TASK DETAILS >>
Please reproduce the material with "suburb" swapped for "town" and everything else unchanged, leaving out the pictures.

EXERCISE DATA >>
····················

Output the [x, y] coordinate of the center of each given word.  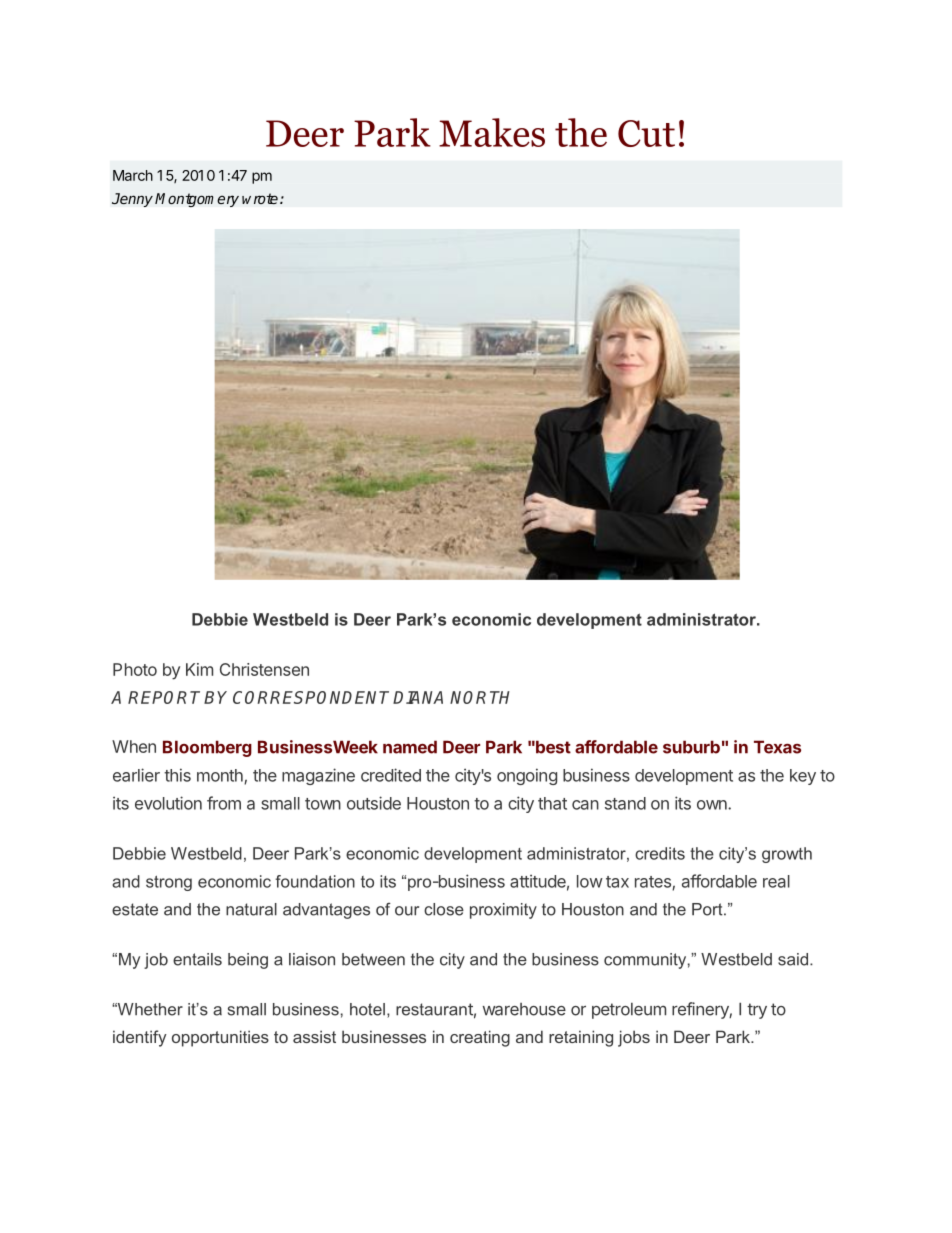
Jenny [132, 200]
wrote [260, 198]
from [224, 803]
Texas [777, 747]
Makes [492, 132]
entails [197, 959]
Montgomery [197, 200]
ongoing [527, 776]
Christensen [264, 669]
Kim [199, 669]
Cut [646, 133]
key [803, 777]
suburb [691, 747]
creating [480, 1038]
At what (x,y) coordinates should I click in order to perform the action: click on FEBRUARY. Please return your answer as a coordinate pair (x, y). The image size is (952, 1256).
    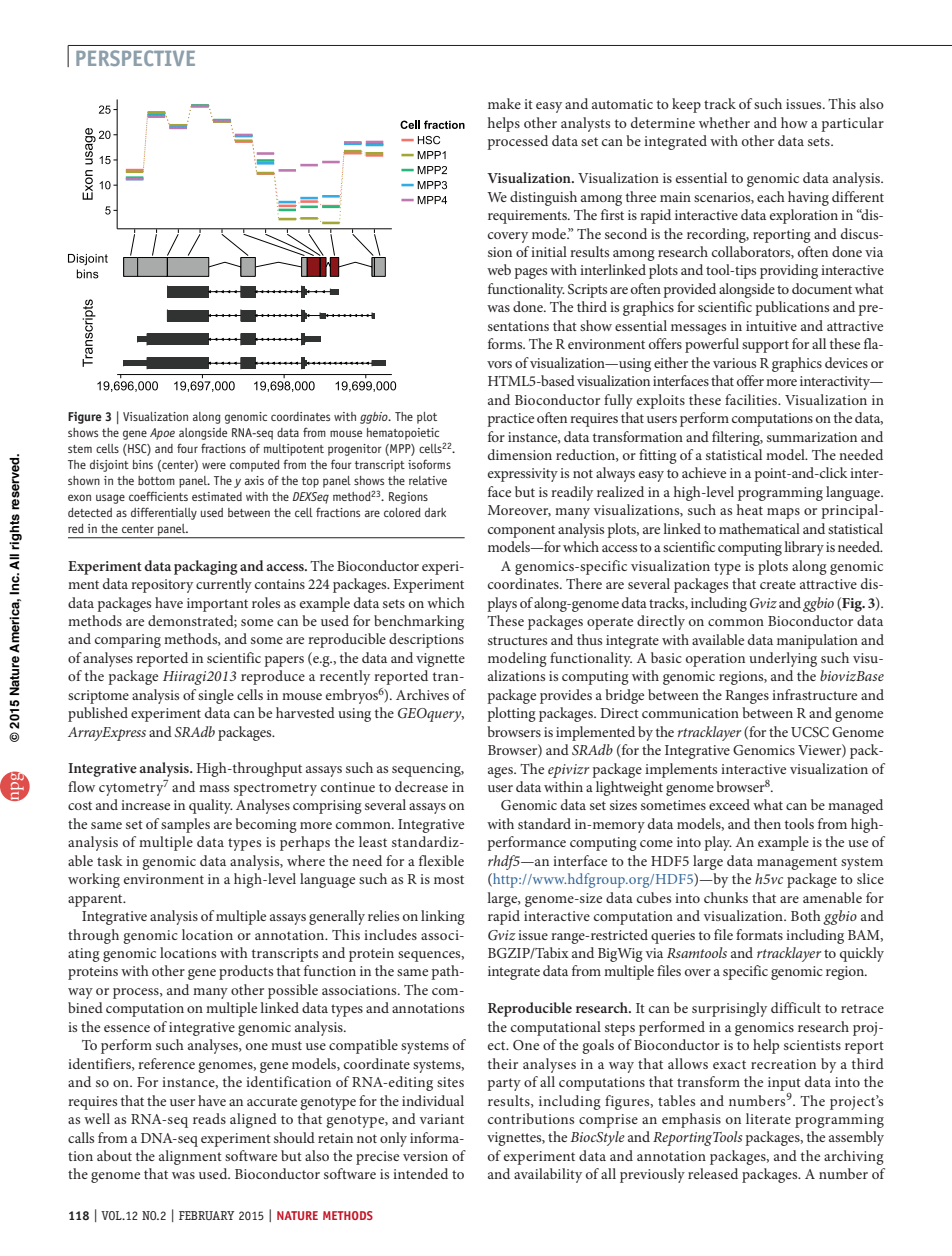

····················

REPLY >>
Output the [x, y] coordinate of the center of each given word.  
Jenny [132, 200]
wrote [260, 198]
from [224, 803]
Texas [777, 747]
Makes [492, 132]
entails [197, 959]
Montgomery [197, 200]
ongoing [527, 776]
Christensen [264, 669]
Kim [199, 669]
Cut [646, 133]
key [803, 777]
town [691, 747]
creating [480, 1038]
At what (x,y) coordinates should I click in order to perform the action: click on FEBRUARY. Please return your answer as a coordinate pair (x, y). The image size is (952, 1256).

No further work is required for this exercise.